══ DATASET ENTRIES
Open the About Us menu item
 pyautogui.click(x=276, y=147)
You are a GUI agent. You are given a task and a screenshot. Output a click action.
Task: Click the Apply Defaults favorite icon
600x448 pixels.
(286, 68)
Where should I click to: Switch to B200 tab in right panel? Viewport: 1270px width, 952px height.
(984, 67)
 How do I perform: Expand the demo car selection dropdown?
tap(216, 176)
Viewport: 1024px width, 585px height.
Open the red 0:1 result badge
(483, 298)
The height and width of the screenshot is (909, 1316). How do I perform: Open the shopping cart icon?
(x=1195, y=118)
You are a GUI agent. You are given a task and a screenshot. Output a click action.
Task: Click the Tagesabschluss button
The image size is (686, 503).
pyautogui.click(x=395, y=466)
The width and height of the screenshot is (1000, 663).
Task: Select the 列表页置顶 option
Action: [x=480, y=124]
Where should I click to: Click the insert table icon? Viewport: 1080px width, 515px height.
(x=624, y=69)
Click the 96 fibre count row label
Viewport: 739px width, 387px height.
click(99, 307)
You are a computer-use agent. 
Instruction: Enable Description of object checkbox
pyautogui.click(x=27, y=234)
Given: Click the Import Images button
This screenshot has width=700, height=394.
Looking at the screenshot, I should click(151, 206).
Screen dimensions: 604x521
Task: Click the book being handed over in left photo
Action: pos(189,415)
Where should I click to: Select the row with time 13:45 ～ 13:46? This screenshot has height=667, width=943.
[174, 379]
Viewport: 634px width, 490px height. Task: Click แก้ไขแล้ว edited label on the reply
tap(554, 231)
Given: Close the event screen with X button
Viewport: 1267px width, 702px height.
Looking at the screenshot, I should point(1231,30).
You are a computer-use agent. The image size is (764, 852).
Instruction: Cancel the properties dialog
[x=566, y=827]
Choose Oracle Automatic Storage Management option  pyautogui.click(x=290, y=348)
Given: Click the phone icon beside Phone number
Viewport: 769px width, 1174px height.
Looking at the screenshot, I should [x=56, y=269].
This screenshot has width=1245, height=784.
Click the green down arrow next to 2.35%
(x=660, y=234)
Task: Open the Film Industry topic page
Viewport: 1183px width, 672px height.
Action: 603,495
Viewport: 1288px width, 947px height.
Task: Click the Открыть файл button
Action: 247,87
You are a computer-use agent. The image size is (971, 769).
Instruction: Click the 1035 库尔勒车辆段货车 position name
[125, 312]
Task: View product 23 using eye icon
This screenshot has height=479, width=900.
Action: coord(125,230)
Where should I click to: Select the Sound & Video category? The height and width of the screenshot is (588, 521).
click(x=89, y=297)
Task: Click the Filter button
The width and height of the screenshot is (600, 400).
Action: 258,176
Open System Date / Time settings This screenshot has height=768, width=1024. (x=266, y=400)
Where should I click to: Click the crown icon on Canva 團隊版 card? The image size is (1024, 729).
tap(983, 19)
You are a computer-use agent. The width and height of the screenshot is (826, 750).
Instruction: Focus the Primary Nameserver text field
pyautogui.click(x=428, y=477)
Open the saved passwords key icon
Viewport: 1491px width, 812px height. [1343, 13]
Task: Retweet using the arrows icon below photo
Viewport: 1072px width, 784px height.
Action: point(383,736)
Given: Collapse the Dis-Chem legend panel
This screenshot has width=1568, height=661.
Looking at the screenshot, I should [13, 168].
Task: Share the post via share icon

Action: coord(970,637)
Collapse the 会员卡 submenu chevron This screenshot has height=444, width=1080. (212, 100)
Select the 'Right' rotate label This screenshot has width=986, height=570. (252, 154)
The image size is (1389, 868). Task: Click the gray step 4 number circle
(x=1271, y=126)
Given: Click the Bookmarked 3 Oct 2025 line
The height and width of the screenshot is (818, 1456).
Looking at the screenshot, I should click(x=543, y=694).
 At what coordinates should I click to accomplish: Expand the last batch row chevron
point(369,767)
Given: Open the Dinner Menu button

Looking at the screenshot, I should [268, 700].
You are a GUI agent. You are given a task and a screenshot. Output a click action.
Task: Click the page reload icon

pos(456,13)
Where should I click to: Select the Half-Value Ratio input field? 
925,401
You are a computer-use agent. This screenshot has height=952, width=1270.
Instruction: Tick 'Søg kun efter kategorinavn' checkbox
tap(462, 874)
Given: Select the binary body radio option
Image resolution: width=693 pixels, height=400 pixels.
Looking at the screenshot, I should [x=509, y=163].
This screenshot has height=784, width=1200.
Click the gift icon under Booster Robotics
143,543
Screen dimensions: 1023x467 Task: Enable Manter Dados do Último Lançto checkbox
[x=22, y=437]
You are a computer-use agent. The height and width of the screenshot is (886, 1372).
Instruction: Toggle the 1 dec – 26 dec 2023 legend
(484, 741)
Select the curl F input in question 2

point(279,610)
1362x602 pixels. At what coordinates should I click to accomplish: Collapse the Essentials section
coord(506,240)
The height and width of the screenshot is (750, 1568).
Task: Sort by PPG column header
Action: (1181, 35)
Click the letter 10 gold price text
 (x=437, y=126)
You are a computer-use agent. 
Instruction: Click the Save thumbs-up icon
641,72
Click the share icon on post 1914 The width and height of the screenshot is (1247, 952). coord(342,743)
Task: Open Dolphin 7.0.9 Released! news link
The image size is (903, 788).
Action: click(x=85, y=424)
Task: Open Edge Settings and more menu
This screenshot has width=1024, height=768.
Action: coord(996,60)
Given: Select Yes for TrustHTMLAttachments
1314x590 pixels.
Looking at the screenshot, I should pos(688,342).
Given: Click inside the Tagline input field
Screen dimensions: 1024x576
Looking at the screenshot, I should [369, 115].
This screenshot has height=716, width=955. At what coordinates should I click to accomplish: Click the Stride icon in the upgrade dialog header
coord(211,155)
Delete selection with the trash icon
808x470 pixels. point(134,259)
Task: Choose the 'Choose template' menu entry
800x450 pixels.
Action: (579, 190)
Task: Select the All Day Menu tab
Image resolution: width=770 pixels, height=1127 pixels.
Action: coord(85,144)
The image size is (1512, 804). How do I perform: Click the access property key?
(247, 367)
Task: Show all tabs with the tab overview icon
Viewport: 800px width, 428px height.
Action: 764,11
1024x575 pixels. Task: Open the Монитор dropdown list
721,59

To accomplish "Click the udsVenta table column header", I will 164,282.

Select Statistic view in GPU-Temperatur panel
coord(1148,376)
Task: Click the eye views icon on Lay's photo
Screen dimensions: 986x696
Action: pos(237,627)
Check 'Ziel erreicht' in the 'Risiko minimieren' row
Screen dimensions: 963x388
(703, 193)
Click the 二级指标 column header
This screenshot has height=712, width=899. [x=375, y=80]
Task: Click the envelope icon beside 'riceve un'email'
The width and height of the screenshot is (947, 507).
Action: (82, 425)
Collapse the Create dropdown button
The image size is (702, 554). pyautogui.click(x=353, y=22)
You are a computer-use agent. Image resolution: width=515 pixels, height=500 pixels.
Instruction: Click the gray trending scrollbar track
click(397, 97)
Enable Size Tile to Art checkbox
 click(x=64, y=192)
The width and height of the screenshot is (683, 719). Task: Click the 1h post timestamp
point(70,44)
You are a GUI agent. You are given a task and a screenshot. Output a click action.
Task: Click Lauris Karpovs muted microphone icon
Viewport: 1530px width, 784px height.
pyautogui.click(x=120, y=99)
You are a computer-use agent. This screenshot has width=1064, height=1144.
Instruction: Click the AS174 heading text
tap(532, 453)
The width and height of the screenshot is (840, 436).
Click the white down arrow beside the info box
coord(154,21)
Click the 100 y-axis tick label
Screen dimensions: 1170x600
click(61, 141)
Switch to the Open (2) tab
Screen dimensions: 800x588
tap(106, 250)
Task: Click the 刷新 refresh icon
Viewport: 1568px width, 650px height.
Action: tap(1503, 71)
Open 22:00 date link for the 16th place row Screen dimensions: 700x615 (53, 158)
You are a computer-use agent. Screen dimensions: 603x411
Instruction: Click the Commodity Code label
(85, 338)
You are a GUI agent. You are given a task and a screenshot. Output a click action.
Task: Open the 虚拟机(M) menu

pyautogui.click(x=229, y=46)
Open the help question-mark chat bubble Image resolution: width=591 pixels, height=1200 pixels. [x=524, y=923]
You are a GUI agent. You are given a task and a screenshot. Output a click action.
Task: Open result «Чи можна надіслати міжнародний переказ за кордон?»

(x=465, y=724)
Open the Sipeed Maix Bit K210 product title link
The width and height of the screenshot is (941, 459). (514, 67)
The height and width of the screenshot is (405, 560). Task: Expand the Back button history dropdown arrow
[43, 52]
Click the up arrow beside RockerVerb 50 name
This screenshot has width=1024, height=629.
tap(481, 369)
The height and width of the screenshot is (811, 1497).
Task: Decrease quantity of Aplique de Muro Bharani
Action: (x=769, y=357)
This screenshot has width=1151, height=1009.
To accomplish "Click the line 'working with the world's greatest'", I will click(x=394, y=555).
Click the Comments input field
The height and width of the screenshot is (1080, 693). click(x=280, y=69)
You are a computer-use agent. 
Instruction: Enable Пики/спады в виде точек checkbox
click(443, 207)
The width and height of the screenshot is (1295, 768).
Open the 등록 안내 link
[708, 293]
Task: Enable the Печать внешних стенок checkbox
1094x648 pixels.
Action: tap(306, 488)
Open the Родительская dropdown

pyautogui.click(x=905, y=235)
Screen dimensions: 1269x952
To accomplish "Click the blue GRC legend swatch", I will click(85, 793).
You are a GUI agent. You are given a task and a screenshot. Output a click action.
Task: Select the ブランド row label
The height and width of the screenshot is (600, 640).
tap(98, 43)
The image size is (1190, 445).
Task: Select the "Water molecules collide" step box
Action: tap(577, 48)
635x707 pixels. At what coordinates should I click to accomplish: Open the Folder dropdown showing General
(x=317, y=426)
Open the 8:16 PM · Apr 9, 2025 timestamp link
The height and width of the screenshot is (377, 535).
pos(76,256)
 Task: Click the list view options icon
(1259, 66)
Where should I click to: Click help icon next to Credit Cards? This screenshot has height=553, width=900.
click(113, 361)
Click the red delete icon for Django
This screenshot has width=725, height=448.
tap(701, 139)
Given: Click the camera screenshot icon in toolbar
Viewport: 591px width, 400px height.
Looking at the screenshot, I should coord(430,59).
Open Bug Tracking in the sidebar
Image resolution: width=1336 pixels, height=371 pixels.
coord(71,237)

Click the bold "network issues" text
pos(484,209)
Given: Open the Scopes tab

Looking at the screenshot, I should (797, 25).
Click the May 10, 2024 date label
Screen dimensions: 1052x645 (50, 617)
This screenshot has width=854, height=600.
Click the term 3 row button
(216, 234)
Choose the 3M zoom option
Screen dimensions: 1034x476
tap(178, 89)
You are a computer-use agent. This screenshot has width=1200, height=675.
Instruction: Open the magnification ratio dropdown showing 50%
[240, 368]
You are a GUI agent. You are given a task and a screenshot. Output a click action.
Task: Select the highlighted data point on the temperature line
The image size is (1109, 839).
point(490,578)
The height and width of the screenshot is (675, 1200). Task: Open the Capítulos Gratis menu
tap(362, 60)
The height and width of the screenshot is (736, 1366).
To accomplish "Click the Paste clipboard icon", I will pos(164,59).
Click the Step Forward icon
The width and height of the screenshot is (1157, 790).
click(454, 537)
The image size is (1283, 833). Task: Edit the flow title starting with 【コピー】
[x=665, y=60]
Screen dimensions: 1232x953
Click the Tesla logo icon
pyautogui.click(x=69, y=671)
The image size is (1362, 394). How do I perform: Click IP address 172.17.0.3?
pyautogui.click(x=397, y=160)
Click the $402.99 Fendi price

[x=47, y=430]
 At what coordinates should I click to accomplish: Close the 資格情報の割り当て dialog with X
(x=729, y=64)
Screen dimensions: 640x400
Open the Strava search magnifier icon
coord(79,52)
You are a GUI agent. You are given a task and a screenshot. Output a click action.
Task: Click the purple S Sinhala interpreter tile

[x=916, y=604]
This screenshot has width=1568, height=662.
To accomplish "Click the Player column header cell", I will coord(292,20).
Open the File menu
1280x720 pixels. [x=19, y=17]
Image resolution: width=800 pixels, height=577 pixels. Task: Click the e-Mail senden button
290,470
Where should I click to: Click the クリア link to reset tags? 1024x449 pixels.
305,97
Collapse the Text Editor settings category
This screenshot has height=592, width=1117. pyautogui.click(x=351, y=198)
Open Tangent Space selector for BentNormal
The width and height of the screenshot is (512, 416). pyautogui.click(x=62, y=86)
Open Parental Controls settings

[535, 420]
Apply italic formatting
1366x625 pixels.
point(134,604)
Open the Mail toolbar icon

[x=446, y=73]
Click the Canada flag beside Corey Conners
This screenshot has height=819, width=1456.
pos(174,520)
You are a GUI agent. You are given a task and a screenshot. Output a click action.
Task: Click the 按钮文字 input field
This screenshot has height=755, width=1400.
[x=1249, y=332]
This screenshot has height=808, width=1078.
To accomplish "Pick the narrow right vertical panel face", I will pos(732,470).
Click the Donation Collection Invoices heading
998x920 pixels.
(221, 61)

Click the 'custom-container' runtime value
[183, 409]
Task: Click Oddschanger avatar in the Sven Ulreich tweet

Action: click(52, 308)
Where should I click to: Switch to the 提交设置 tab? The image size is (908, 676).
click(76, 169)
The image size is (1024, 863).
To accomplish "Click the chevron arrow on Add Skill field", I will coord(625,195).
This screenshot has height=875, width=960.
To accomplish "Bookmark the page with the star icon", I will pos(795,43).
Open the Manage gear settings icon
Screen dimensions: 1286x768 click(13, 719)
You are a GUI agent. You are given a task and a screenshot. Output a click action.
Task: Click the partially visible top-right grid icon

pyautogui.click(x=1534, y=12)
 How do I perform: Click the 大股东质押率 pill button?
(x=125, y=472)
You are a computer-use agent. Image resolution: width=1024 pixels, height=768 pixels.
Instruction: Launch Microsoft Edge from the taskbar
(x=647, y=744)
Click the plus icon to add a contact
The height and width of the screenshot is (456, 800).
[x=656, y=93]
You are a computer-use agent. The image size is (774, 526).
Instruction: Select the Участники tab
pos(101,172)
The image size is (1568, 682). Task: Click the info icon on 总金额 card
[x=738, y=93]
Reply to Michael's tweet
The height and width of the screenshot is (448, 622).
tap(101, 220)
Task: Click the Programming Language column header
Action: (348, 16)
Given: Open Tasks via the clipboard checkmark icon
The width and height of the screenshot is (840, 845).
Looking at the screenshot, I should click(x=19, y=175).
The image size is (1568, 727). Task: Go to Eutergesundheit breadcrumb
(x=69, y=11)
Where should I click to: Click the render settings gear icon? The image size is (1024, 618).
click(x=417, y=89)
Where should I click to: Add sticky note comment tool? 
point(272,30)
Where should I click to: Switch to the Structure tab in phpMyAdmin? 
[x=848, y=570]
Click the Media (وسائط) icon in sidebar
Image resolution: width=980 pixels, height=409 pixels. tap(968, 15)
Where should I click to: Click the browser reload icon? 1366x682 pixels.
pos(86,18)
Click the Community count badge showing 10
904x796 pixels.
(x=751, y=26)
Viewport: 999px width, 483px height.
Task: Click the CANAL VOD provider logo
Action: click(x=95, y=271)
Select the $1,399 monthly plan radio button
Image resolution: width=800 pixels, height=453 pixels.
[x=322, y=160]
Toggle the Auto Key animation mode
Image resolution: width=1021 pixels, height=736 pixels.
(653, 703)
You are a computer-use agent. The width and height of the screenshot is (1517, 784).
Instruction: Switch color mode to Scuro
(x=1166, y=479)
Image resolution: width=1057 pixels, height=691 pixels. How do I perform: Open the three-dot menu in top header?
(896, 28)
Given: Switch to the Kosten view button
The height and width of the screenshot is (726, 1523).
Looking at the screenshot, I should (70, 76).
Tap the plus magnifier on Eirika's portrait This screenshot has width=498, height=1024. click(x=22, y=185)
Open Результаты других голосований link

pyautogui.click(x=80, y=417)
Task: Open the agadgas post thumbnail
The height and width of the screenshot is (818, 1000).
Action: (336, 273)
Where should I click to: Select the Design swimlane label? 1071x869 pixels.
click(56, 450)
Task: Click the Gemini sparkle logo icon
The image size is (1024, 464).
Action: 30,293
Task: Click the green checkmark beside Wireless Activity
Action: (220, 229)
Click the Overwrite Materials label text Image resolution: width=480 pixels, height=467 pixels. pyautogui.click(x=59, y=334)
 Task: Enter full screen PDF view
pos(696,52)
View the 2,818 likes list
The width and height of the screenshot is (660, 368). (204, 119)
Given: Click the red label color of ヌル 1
════
**PROBLEM TO SOLVE:**
Looking at the records above, return exactly the lines from the line with "Given: Click the Import Images button" to the line with "Open System Date", both ends included.

**SOLUTION TO THIS PROBLEM:**
Given: Click the Import Images button
This screenshot has width=700, height=394.
Looking at the screenshot, I should click(151, 206).
Screen dimensions: 604x521
Task: Click the book being handed over in left photo
Action: pos(189,415)
Where should I click to: Select the row with time 13:45 ～ 13:46? This screenshot has height=667, width=943.
[174, 379]
Viewport: 634px width, 490px height. Task: Click แก้ไขแล้ว edited label on the reply
tap(554, 231)
Given: Close the event screen with X button
Viewport: 1267px width, 702px height.
Looking at the screenshot, I should point(1231,30).
You are a computer-use agent. The image size is (764, 852).
Instruction: Cancel the properties dialog
[x=566, y=827]
Choose Oracle Automatic Storage Management option  pyautogui.click(x=290, y=348)
Given: Click the phone icon beside Phone number
Viewport: 769px width, 1174px height.
Looking at the screenshot, I should [x=56, y=269].
This screenshot has width=1245, height=784.
Click the green down arrow next to 2.35%
(x=660, y=234)
Task: Open the Film Industry topic page
Viewport: 1183px width, 672px height.
Action: 603,495
Viewport: 1288px width, 947px height.
Task: Click the Открыть файл button
Action: 247,87
You are a computer-use agent. The image size is (971, 769).
Instruction: Click the 1035 库尔勒车辆段货车 position name
[125, 312]
Task: View product 23 using eye icon
This screenshot has height=479, width=900.
Action: coord(125,230)
Where should I click to: Select the Sound & Video category? The height and width of the screenshot is (588, 521).
click(x=89, y=297)
Task: Click the Filter button
The width and height of the screenshot is (600, 400).
Action: 258,176
Open System Date / Time settings This screenshot has height=768, width=1024. (x=266, y=400)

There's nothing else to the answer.